While the push for a right to development was a contingent political maneuver by states emerging from colonialism, it is important to ask if the very act of framing development as a right has in fact impeded the space available to question the idea of development itself. Within human rights circles the debate has tended to focus on the technical and legal substance of right to development (i.e., soft/hard law, justiciability, indicators, etc.), rather than development itself.

This point is also underlined, albeit differently, in a recent book on the right to development published by the UN’s Office of the High Commissioner for Human Rights (OHCHR). This 500-plus-page volume on development does not appear to engage substantially with the critique of the idea of development—a voluminous body of work going back decades that is of immense political and intellectual significance.

As far as this volume is concerned the history of development essentially begins with the 1986 Declaration on the Right to Development, in which is latent an internally referenced pre-history (pronouncements by various intergovernmental/UN bodies going back to the 1940s). Actually this is hardly an exception or an oversight, but rather exemplifies the tendency within mainstream human rights discourse to often erase the pasts of the ideas and vocabularies it embraces.

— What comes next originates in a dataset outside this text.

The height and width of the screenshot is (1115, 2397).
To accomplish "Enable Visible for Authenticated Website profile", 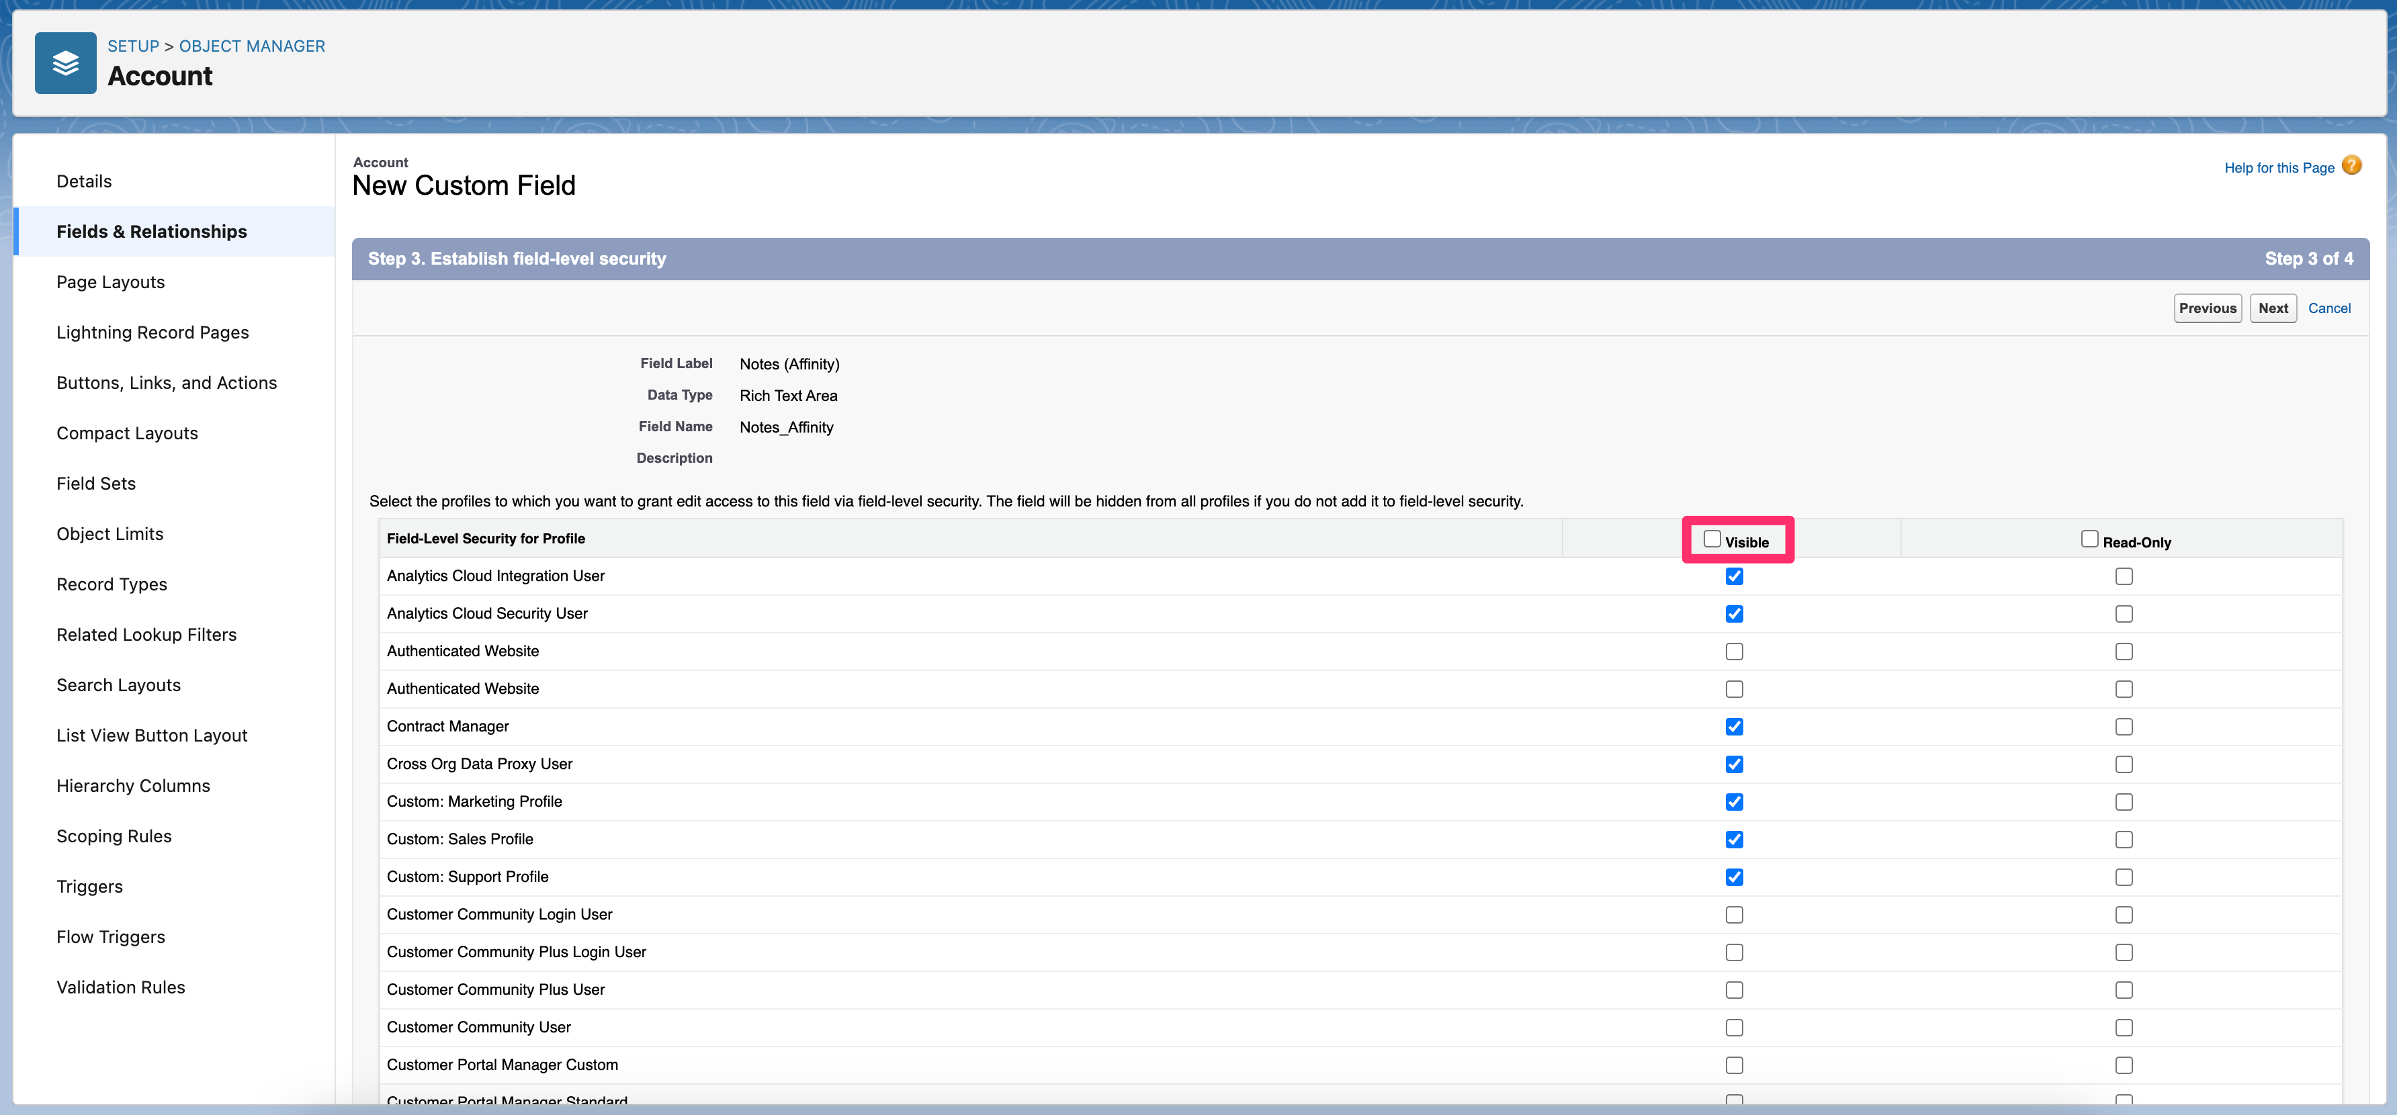I will tap(1734, 651).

On its front cover, the OHCHR volume includes photographs that appear to be from the protests at Tahrir Square in Cairo and the Occupy movement in New York; there is in fact a reference to both in the High Commissioner’s foreword. But the authors - the voices inside - are almost all either academics (many long in circulation within the UN System) or other ‘experts’ currently or formerly within the UN system.  There are no voices from ‘Tahrir’, Occupy or other social and political movements speaking about the fundamental challenges posed to dominant ideas of freedom and development.

Ramy Raoof/Flickr (Some rights reserved) 

Protesters at Tahrir Square, Cairo. How are their voices represented in the "normative universal framework" of established human rights dialogue?

This small but significant act of simultaneous erasure and appropriation – invoking particular, ideologically motivated narratives of resistance to bookend a very different set of universal claims – signals the dangers flowing from the bureaucratisation of ‘universal normative frameworks’. 

Further, the last part of the book reflects the increasing preoccupation of human rights with metrics – constructing complex measures and indicators. It is pertinent to ask if the human rights approach is increasingly tending towards melding a juridical rationality with a techno-bureaucratic rationality (characteristic of dominant neo-liberal economic and development thinking), to generate a new knowledge-power complex with far reaching ‘truth effects’. 

None of this is to suggest that the human rights framework has nothing to contribute to debates around development or economic policy. Rather, it is a plea that it starts from a more modest place, one that not only recognises its own limitations but also the importance of political histories and other ethical vocabularies.

The idea that human rights can provide a ‘normative universal framework’ for just about everything is as dangerous as it is mistaken. Given its vulnerability to being structured from above by a global human rights machinery and the state and non-state investments in it, more than ever before the human rights discourse merits a very critical embrace.